### Aim of the task
Scan the records below. List lines holding "computer".

### Data to process
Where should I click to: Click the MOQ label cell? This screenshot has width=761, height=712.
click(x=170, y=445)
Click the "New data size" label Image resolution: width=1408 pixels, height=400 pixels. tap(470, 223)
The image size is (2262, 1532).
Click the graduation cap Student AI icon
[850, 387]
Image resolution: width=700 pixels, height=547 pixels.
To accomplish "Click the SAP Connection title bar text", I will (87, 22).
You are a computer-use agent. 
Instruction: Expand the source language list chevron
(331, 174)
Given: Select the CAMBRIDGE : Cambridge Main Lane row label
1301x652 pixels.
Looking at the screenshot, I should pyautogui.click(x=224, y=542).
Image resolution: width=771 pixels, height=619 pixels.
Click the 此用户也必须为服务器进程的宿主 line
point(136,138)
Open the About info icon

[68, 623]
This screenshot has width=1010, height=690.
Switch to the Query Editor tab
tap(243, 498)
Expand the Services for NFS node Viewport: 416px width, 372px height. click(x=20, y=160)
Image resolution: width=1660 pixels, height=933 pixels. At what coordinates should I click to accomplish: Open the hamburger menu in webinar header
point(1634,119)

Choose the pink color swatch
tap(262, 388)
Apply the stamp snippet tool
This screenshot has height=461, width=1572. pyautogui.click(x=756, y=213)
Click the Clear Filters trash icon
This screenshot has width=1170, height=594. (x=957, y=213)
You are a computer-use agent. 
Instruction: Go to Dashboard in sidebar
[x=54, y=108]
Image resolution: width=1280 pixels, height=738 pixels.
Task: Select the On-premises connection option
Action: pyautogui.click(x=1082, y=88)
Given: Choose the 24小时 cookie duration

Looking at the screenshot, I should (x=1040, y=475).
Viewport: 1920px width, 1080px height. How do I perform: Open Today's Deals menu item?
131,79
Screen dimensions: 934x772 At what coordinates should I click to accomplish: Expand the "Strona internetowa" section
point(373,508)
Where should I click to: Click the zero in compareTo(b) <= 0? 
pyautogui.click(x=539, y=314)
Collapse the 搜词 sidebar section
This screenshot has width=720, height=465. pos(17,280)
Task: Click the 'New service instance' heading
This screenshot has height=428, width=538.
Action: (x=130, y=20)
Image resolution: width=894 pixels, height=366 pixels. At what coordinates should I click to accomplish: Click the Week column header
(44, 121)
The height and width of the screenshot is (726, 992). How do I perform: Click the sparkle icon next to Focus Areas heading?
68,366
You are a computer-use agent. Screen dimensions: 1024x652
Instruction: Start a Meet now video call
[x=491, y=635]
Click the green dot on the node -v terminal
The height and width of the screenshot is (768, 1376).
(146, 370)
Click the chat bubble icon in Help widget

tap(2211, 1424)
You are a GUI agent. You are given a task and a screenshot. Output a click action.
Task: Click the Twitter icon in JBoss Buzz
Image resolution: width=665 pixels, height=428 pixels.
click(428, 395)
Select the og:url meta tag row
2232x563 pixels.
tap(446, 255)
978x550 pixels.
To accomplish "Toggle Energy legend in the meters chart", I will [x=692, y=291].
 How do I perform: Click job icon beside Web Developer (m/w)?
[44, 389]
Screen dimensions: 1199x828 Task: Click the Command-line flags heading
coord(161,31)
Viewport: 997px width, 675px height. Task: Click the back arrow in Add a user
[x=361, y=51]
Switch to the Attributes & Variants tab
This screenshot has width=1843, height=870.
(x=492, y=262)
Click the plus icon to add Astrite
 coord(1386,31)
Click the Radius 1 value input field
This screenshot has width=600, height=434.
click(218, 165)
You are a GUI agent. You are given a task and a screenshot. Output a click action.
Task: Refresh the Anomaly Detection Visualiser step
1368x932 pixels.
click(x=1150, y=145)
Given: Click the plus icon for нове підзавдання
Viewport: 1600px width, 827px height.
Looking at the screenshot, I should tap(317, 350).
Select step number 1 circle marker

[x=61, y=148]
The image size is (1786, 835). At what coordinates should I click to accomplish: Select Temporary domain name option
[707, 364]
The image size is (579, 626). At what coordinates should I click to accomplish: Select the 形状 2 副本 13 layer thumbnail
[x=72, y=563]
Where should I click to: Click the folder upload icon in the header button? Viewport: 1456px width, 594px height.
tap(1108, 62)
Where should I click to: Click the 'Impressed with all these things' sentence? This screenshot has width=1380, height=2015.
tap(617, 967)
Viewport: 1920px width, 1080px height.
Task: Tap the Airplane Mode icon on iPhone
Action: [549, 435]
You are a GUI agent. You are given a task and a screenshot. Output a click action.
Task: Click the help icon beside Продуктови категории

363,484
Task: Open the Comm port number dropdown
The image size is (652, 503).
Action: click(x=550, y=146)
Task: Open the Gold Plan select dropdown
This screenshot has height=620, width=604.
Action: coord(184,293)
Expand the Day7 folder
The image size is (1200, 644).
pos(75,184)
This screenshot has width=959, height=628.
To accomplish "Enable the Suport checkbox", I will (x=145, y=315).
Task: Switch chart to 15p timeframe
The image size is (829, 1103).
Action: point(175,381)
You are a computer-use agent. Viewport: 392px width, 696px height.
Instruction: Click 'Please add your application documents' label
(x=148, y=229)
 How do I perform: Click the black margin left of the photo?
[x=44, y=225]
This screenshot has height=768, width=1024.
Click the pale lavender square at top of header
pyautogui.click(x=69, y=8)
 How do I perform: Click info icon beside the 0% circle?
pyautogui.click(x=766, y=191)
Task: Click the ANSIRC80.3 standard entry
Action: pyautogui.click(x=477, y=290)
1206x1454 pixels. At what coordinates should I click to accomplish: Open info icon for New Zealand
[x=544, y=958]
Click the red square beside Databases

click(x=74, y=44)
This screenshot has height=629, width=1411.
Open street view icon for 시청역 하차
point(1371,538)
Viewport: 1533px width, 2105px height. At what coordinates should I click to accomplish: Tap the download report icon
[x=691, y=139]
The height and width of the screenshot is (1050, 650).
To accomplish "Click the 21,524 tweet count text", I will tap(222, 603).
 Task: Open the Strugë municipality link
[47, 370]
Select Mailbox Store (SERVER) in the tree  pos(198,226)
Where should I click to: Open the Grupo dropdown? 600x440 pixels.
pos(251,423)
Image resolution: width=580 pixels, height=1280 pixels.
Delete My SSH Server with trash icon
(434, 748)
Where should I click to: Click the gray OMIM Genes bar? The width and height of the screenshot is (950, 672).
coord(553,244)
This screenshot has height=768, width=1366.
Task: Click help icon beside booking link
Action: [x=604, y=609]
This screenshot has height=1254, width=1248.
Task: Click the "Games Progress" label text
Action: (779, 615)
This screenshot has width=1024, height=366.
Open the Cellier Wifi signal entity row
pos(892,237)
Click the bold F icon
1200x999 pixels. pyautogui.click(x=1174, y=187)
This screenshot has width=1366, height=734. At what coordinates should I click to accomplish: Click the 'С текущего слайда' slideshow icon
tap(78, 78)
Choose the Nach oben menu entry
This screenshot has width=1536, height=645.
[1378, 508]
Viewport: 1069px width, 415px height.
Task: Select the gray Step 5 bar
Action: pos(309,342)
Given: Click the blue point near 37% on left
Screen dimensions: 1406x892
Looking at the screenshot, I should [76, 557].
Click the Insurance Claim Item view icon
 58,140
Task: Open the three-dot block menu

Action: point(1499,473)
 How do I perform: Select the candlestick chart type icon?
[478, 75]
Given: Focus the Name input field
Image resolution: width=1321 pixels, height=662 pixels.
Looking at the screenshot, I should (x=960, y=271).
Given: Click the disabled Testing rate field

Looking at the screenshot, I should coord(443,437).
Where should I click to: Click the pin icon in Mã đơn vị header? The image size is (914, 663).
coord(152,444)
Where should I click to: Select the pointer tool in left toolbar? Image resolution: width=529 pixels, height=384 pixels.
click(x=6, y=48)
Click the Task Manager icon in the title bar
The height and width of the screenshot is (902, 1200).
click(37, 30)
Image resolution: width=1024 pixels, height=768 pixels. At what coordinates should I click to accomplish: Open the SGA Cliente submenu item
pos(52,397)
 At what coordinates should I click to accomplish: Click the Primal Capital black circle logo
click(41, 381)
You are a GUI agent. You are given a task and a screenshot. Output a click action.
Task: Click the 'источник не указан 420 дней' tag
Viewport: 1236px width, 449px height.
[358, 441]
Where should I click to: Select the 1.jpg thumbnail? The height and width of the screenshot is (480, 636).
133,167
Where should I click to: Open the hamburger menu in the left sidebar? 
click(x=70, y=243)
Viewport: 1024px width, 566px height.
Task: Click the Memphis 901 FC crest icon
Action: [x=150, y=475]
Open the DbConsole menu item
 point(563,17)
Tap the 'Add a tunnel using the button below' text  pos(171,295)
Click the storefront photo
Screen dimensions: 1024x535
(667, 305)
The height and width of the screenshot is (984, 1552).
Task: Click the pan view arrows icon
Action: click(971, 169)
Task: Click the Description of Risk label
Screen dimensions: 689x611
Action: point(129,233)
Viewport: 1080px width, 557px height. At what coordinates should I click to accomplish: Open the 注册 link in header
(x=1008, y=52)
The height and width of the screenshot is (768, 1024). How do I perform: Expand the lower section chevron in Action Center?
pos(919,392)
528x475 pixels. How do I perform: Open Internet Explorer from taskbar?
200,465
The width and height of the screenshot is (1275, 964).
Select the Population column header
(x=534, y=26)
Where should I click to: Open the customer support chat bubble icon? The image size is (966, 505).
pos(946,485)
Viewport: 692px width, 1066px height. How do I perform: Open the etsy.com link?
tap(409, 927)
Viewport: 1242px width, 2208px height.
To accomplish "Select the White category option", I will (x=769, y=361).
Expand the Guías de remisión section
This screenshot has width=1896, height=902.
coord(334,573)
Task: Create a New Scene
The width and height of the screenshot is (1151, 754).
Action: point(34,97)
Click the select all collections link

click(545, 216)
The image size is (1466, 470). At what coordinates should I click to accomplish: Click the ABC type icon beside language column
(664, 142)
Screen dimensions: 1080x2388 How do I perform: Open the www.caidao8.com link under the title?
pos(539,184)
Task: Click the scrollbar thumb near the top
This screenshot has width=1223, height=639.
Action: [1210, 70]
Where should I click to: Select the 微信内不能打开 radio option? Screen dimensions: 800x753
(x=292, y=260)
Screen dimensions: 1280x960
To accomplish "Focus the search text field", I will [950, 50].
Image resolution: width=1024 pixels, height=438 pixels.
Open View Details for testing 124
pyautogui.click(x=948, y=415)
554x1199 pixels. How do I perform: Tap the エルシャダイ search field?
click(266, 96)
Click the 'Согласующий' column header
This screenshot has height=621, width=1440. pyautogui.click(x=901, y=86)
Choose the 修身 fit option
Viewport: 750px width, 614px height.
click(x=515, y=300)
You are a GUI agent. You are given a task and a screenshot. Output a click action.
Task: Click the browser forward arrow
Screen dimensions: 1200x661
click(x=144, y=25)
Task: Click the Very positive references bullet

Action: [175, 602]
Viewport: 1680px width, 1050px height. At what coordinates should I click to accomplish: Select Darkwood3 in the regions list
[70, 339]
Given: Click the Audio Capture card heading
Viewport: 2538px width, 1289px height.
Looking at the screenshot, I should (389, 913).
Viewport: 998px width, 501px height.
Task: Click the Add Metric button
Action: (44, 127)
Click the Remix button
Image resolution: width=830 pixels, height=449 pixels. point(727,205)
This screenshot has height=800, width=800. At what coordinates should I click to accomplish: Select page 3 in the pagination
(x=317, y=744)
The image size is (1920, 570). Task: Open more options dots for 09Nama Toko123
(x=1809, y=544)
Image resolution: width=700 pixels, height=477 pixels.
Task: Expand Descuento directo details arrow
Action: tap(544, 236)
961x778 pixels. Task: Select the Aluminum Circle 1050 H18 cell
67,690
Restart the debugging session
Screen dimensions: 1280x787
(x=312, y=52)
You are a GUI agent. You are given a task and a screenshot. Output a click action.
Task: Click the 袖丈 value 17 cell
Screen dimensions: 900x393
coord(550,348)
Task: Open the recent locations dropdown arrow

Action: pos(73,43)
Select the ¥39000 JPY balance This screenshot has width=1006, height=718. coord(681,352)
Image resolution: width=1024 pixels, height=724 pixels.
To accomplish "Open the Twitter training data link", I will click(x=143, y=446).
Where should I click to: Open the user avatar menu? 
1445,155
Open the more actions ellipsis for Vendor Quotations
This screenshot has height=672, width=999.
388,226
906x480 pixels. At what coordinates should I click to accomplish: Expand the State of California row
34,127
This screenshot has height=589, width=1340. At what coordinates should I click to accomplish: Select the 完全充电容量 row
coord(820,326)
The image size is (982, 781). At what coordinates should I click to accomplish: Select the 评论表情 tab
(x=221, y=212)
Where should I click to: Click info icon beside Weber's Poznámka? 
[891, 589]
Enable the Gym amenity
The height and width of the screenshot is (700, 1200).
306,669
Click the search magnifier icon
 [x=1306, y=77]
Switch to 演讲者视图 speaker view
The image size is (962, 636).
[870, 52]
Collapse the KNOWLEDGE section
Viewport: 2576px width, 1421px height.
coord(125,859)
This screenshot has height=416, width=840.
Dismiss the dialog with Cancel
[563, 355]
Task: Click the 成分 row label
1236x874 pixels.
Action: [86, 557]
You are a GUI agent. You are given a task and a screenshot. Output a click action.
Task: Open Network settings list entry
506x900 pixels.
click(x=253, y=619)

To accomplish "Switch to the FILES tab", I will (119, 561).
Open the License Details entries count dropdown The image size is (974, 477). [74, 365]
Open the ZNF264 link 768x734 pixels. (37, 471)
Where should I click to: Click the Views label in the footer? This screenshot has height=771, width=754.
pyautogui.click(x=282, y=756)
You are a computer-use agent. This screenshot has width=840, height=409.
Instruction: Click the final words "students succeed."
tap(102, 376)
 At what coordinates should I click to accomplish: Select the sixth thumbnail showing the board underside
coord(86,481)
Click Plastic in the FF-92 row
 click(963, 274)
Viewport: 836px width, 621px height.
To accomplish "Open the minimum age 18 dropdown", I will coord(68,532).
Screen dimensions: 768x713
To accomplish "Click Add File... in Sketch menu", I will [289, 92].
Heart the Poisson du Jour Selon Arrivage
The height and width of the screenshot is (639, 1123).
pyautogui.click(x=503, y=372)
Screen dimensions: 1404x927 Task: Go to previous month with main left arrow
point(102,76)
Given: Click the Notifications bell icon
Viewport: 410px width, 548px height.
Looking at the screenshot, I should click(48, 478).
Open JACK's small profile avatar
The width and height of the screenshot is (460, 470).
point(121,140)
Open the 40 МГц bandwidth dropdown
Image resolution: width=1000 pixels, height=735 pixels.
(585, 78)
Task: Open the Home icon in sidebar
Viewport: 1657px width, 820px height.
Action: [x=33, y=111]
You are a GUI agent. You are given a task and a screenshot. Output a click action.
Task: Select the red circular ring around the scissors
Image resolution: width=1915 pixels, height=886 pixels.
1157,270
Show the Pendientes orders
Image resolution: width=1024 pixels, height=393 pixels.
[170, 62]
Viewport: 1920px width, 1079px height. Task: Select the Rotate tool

### Exercise solution
You are a computer-use agent. 
You are a computer-use agent. 
You are a computer-use agent. Screen dimensions: 1024x652
You are a computer-use agent. Viewport: 392px width, 696px height.
You are a computer-use agent. This screenshot has width=840, height=409.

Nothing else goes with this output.